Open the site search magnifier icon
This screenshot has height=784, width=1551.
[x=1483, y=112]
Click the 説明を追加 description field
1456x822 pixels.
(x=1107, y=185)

==

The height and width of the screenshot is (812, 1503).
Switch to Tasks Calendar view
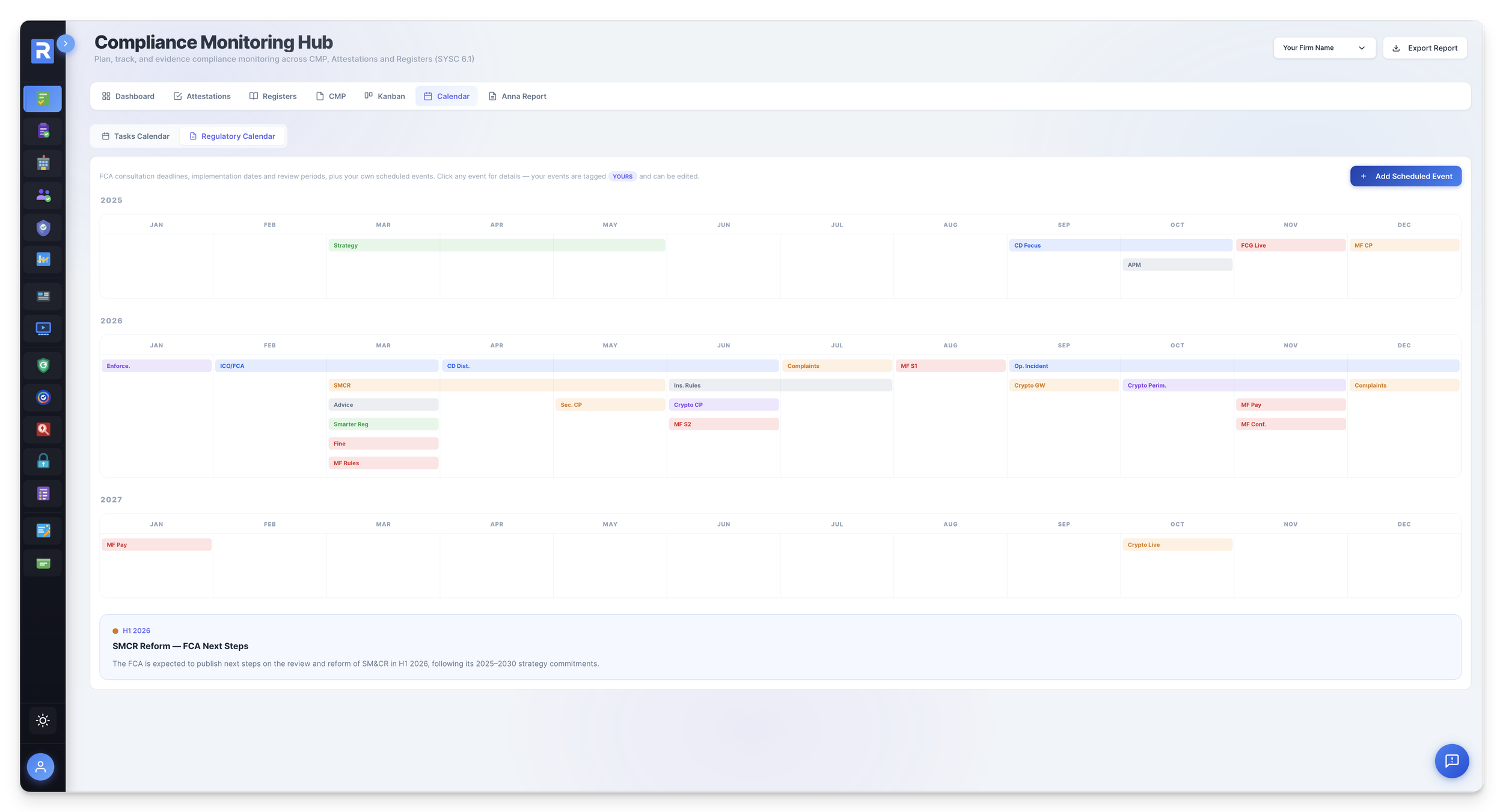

- [Description of the task]:
After locating the line with "The height and" in the material above, return it and each line after it exactly, ending at the line with "Switch to Tasks Calendar view".

- [Completed exercise]:
The height and width of the screenshot is (812, 1503).
Switch to Tasks Calendar view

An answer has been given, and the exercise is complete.